Неизвестный художник.

Портрет графа Андрея Ивановича Остермана.

Пер. пол. XVIII в. Холст, масло. Государственный Эрмитаж, Санкт-Петербург


Между ними существовало еще два различия. Остерман владел немецким, латинским, голландским, французским, итальянским, русский усвоил настолько, что его стиль приближался к ломоносовскому, в то время как Бирон мог изъясняться только на плохом курляндском наречии немецкого, а русской грамотой так и не овладел до конца дней своих. Еще важнее было другое различие: Бирон был стяжателем, тяготел к роскоши и блеску, не гнушался брать взятки, слыл казнокрадом, в то время как Остерман отличался непритязательностью в быту, довольствовался жалованьем и пожалованиями, не был причастен к таким порокам современников, как взяточничество и казнокрадство. Чем было вызвано его бескорыстие – неведомо: возможно, принципиальным неприятием этих пороков, а возможно, и страхом за свою будущую судьбу – он знал, что за его поступками зорко следили десятки завистливых глаз и всякий оплошный шаг с его стороны мог положить конец не только его карьере, но и жизни.

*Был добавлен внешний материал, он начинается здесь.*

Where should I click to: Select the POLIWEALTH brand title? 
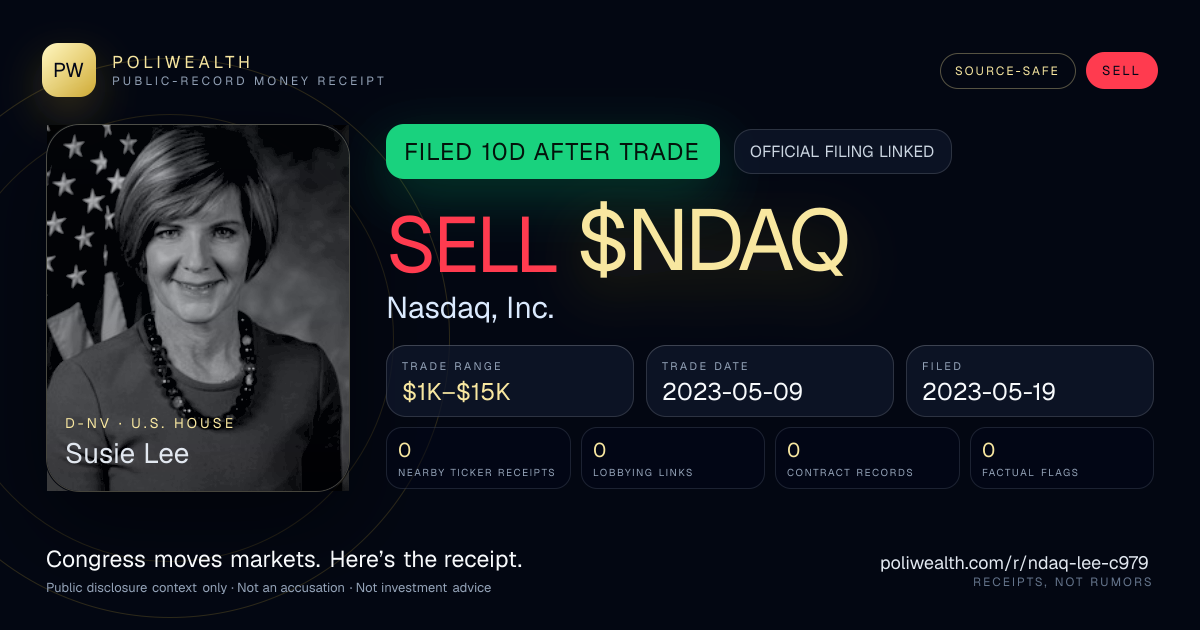coord(182,62)
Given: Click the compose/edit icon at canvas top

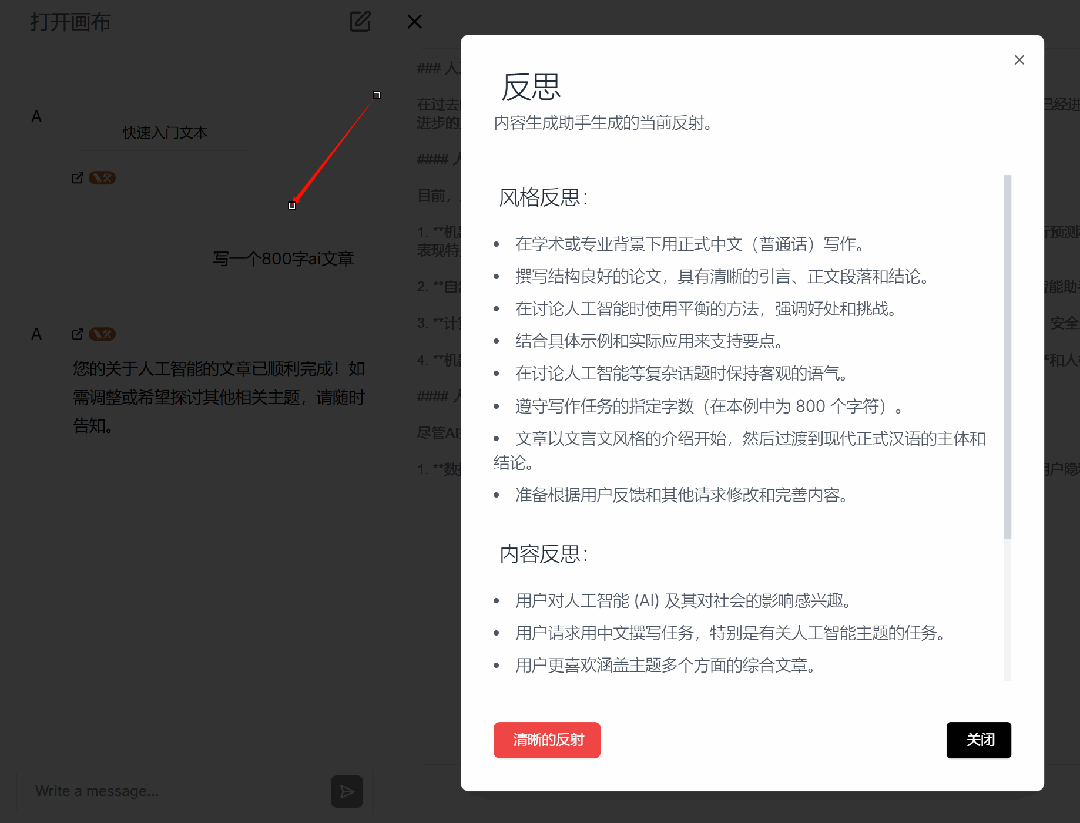Looking at the screenshot, I should (360, 21).
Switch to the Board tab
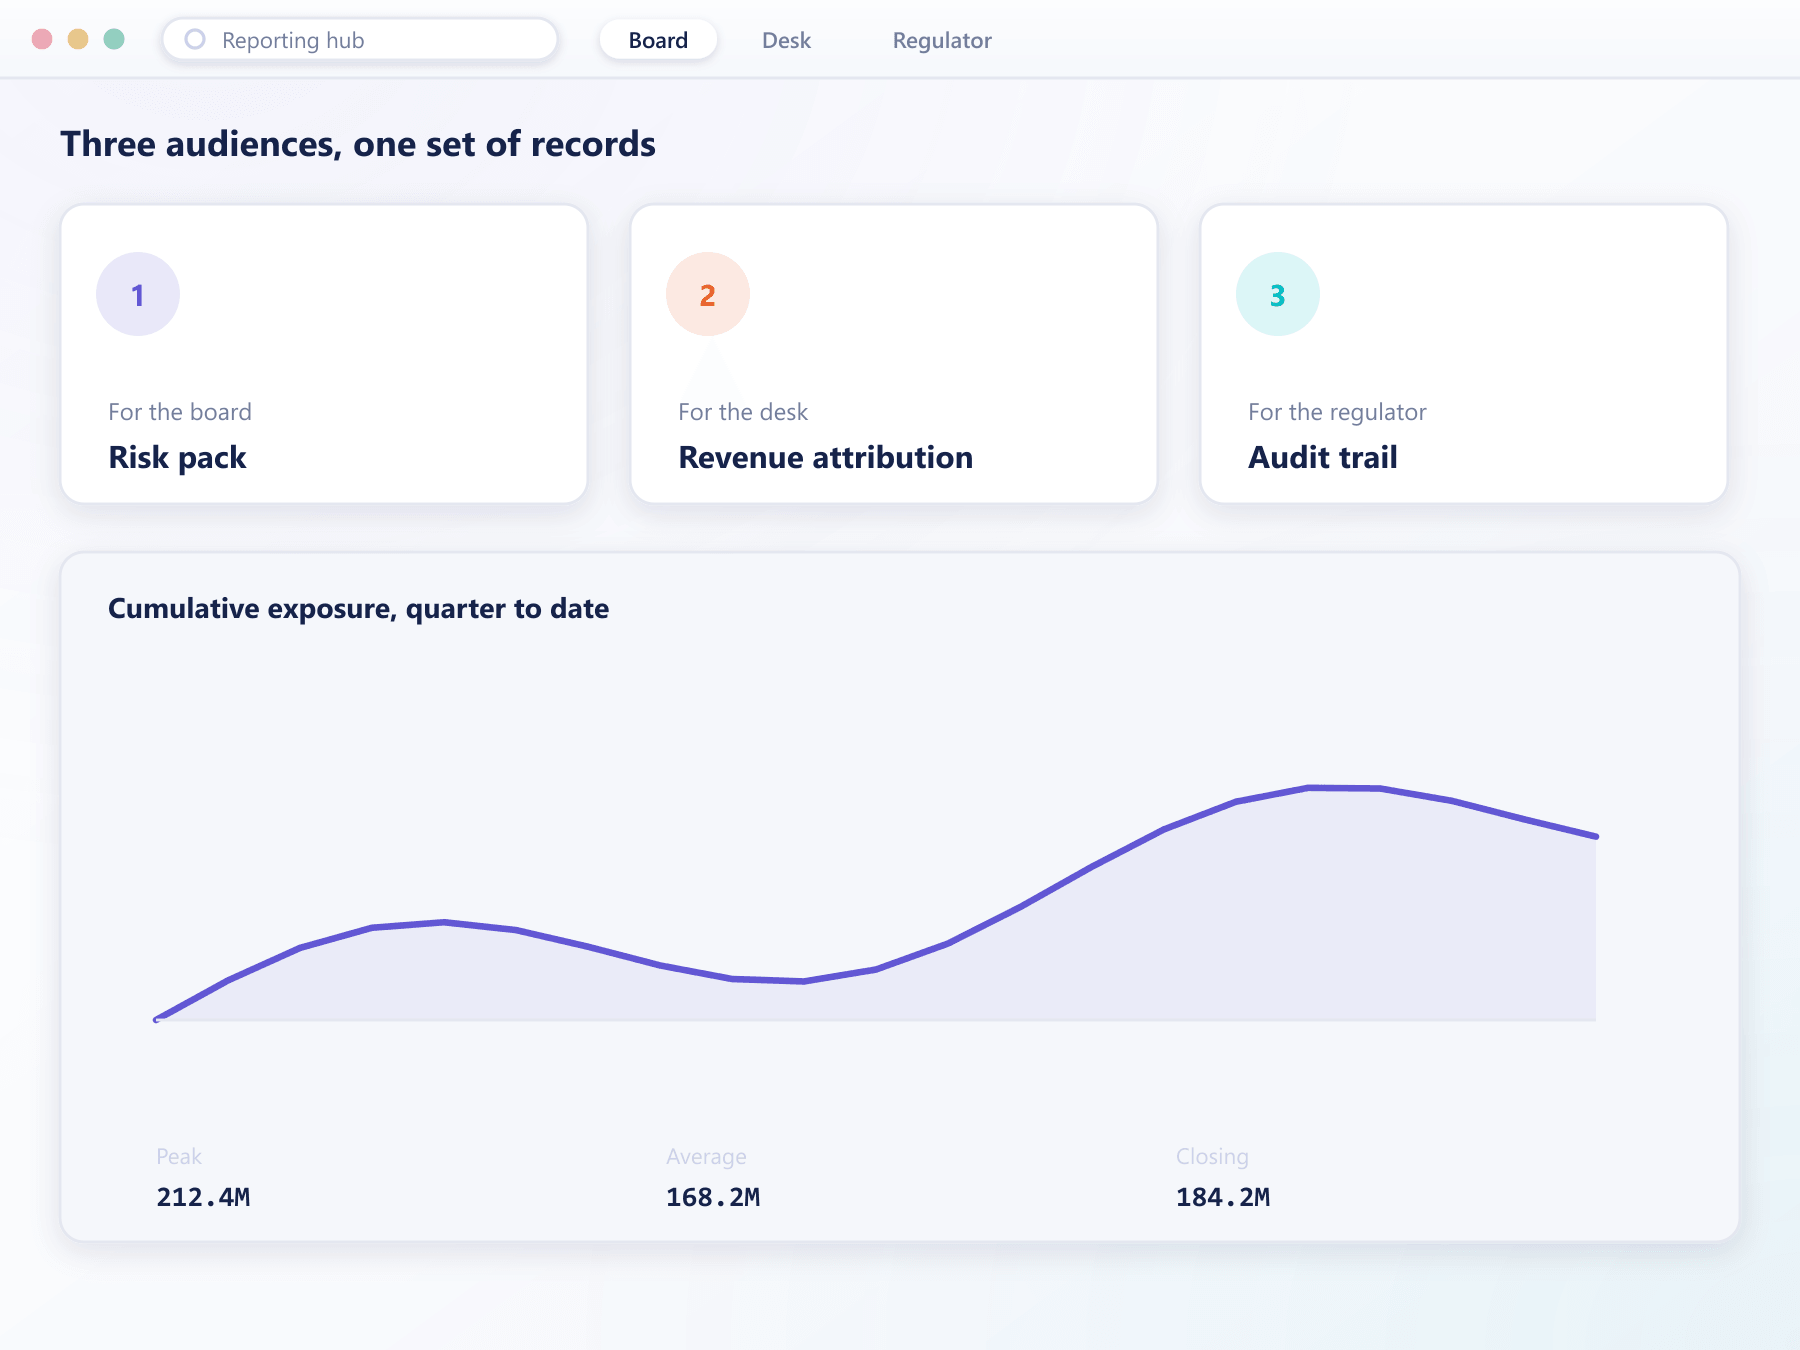The width and height of the screenshot is (1800, 1350). [x=658, y=40]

Андрей Иванович Остерман (Генрих Иоанн Фридрих) родился в семье лютеранского пастора в городе Бохуме в Вестфалии (1686–1747). Учился в Иенском университете, откуда бежал сначала в Эйзенах, а затем в Голландию, скрываясь от правосудия за убийство на дуэли своего товарища. В Голландии его приметил адмирал Крюйс, принял в 1703 году на русскую службу и прибыл с ним в Россию в следующем году. Его старший брат Иоанн Христофор Дитрих, не отличавшийся дарованиями, служил воспитателем дочерей Иоанна Алексеевича. Знание иностранных языков позволило Остерману в 1708 году занять должность переводчика Посольского приказа. С этого года надобно вести отсчет времени в поступательной карьере Андрея Ивановича: в 1710 году его послали к польскому королю с извещением о взятии Риги, а также к дворам датскому и прусскому с целью вовлечения в войну со Швецией. В том же году он занял должность секретаря Посольской канцелярии, а в следующем году под руководством П. П. Шафирова участвовал в мирных переговорах с Османской империей, завершившихся заключением Прутского мирного договора.